Does it have a flight computer on board?

Yes. It is a commercial unit, much like the one you probably equip the cell phone you carry in your pocket. And there is no excess memory: 2 gigabytes of RAM and 32 of ROM, which corresponds to a low-end phone. Of course, it has a lot more battery and, in addition, a small panel of solar cells to recharge it together with some heaters to protect them from the frigid Martian night.

Perhaps this can give you an idea of the power that your mobile contains: in Ingenuity , that The processor controls two inertial navigation units, an inclinometer, a laser altimeter, and two television cameras. All, commercial products. If you're interested, you can get an identical gyro sensor for less than 600 euros and an altimeter for 150.

Illustration of 'Ingenuity' work on Mars, with 'Perseverance' in the background.A

P This is the first time an interplanetary spacecraft has used Linux as an operating system. It is programmed in JPL's own language called “F-prime”, suitable for flight control applications. If you are a computer buff, you probably don't know it. But it is available for download on the Internet, with sources, tutorials and all the details.

Will it transmit images?

Yes. Directly to Perseverance and from there, to Earth. One of its cameras, in black and white, points vertically downwards. It offers a modest quality, like the VGA of our old computers. The helicopter estimates its speed by comparing the speed at which the terrain features (or its own shadow) are moving in successive images. The other high-definition camera looks straight ahead at an oblique angle. It is the one that promises more spectacular views, with a quality superior to 4K

What autonomy does it have?

Ninety seconds of flight. Its small electric batteries do not give for more. In that time it will be able to reach a maximum ceiling of ten meters and move away at most 300 meters.

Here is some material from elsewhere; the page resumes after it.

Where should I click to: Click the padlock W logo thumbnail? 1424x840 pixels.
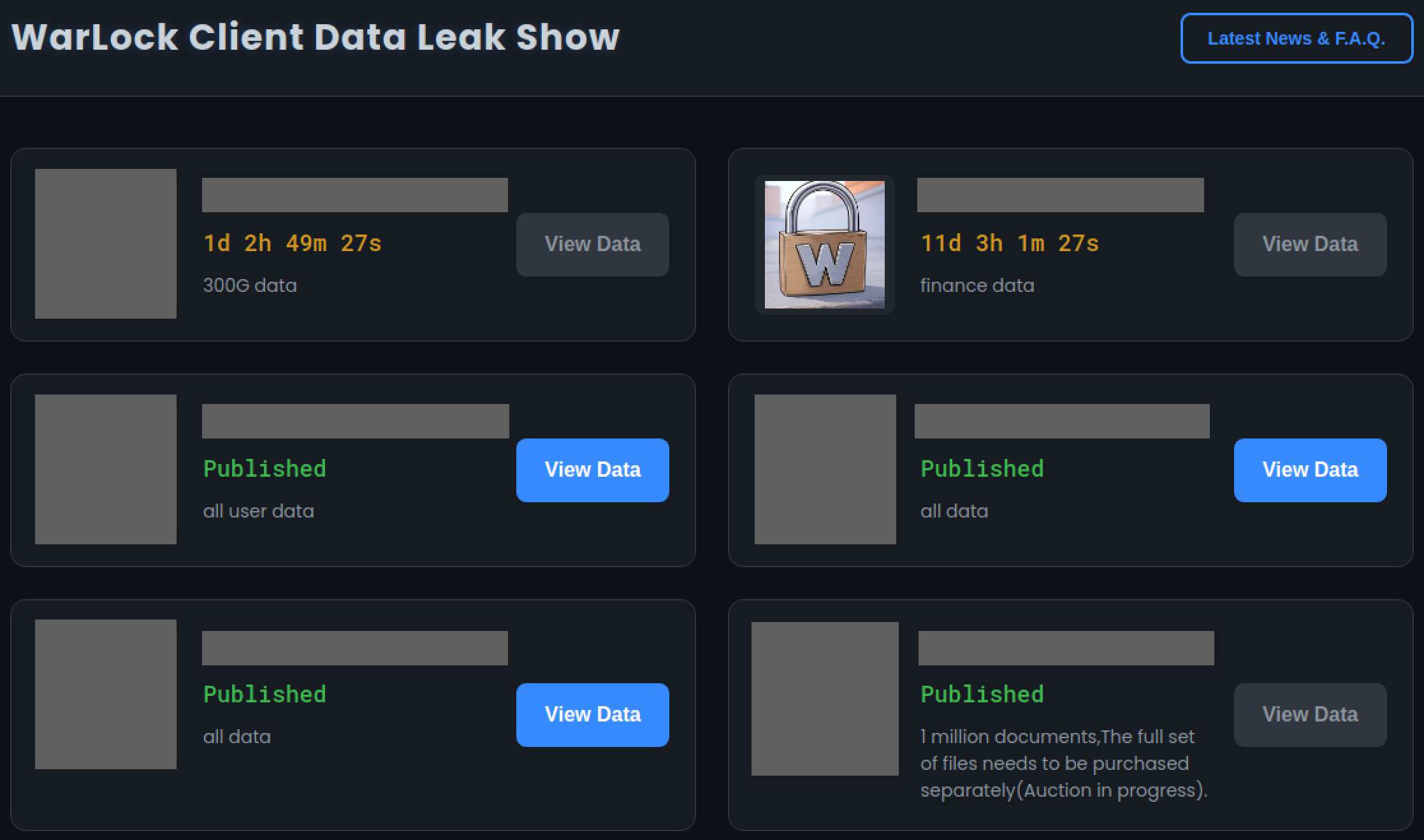pos(824,244)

The first flight will be limited to a vertical rise up to about three meters, it will turn on itself as if exploring the horizon and it will land again. Nothing spectacular. On subsequent attempts he will have to go higher and further.

Will you accompany 'Perseverance' in his exploration of the crater?

No. Perseverance has its own set of experiments and the helicopter, a last minute stowaway, is not one of them. The flight team has been given about a month for its tests. In total, five flights are planned. Then, Ingenuity will land more or less where it is now and Perseverance will go off to do his things, leaving him abandoned, although his equipment is still in perfect condition.

Rafael Clemente is an industrial engineer and was the founder and first director of the Museu de la Ciència de Barcelona (current CosmoCaixa). He is the author of 'A small step for [a] man' (Dome Books).